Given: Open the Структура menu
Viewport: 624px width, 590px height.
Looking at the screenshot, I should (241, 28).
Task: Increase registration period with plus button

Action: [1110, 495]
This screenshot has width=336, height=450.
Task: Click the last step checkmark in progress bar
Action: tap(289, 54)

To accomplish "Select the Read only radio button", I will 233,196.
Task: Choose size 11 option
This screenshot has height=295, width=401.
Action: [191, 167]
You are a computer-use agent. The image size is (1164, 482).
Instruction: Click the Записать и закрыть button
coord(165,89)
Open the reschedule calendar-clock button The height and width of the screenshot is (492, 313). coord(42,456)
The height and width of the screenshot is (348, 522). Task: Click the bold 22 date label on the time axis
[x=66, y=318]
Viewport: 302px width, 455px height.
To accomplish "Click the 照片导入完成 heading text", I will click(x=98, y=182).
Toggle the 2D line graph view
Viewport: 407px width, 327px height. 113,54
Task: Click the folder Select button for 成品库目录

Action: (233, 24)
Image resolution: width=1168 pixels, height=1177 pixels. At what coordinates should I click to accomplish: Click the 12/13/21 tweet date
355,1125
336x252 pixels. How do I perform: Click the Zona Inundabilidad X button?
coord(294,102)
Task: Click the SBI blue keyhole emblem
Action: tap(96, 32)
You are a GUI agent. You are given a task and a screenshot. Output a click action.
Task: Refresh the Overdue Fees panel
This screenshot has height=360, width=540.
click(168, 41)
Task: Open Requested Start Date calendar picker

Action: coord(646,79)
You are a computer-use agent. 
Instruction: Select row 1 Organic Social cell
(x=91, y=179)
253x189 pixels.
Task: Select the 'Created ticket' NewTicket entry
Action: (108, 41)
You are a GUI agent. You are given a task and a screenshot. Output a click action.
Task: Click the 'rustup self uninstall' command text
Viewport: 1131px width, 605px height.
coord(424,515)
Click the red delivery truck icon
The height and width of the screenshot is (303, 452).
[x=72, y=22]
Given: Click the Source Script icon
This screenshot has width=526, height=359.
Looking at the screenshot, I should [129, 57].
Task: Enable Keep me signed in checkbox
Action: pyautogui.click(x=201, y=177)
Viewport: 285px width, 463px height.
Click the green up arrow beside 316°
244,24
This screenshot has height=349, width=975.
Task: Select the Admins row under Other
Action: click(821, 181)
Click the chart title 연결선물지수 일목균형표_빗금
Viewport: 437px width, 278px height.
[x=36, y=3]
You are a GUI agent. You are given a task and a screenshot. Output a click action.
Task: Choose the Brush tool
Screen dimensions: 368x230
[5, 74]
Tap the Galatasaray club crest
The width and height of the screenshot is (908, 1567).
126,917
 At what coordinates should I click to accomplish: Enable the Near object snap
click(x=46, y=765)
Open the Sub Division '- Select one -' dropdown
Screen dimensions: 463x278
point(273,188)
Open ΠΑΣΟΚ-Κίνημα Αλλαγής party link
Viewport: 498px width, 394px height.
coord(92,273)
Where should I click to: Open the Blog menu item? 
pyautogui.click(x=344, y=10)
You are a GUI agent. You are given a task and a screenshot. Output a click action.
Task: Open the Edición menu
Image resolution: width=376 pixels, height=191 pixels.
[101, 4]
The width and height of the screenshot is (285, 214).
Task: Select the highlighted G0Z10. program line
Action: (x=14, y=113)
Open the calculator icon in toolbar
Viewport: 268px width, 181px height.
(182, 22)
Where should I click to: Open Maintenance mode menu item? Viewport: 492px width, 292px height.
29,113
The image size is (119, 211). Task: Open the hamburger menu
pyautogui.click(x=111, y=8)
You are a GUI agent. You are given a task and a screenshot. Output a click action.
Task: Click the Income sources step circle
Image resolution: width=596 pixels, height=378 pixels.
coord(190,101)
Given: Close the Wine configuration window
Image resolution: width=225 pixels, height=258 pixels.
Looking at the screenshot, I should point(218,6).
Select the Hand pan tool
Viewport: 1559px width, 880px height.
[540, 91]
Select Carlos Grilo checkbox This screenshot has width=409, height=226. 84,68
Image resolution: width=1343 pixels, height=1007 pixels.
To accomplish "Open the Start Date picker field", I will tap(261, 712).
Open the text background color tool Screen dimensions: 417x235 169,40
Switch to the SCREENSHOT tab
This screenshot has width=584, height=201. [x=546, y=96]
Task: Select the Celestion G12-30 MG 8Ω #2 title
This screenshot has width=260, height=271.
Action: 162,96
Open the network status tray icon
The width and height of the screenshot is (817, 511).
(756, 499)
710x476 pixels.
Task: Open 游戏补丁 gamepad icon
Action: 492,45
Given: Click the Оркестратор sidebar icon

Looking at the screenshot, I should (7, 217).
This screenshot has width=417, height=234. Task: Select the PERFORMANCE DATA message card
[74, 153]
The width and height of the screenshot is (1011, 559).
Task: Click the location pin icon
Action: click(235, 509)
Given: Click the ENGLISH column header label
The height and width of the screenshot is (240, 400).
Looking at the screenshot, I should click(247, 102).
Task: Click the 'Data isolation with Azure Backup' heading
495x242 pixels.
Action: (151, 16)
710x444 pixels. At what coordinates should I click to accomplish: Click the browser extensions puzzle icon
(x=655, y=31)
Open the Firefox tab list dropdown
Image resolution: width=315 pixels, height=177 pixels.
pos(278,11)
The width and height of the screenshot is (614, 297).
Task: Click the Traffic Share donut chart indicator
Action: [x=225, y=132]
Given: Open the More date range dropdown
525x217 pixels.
• • •
### What the task asks
Please give back exactly the lines of the listing above that run from the one containing "Instruction: Select row 1 Organic Social cell" through the one containing "Task: Open the Edición menu", and only those.

### Problem solution
Instruction: Select row 1 Organic Social cell
(x=91, y=179)
253x189 pixels.
Task: Select the 'Created ticket' NewTicket entry
Action: (108, 41)
You are a GUI agent. You are given a task and a screenshot. Output a click action.
Task: Click the 'rustup self uninstall' command text
Viewport: 1131px width, 605px height.
coord(424,515)
Click the red delivery truck icon
The height and width of the screenshot is (303, 452).
[x=72, y=22]
Given: Click the Source Script icon
This screenshot has width=526, height=359.
Looking at the screenshot, I should [129, 57].
Task: Enable Keep me signed in checkbox
Action: pyautogui.click(x=201, y=177)
Viewport: 285px width, 463px height.
Click the green up arrow beside 316°
244,24
This screenshot has height=349, width=975.
Task: Select the Admins row under Other
Action: click(821, 181)
Click the chart title 연결선물지수 일목균형표_빗금
Viewport: 437px width, 278px height.
[x=36, y=3]
You are a GUI agent. You are given a task and a screenshot. Output a click action.
Task: Choose the Brush tool
Screen dimensions: 368x230
[5, 74]
Tap the Galatasaray club crest
The width and height of the screenshot is (908, 1567).
126,917
 At what coordinates should I click to accomplish: Enable the Near object snap
click(x=46, y=765)
Open the Sub Division '- Select one -' dropdown
Screen dimensions: 463x278
point(273,188)
Open ΠΑΣΟΚ-Κίνημα Αλλαγής party link
Viewport: 498px width, 394px height.
coord(92,273)
Where should I click to: Open the Blog menu item? 
pyautogui.click(x=344, y=10)
You are a GUI agent. You are given a task and a screenshot. Output a click action.
Task: Open the Edición menu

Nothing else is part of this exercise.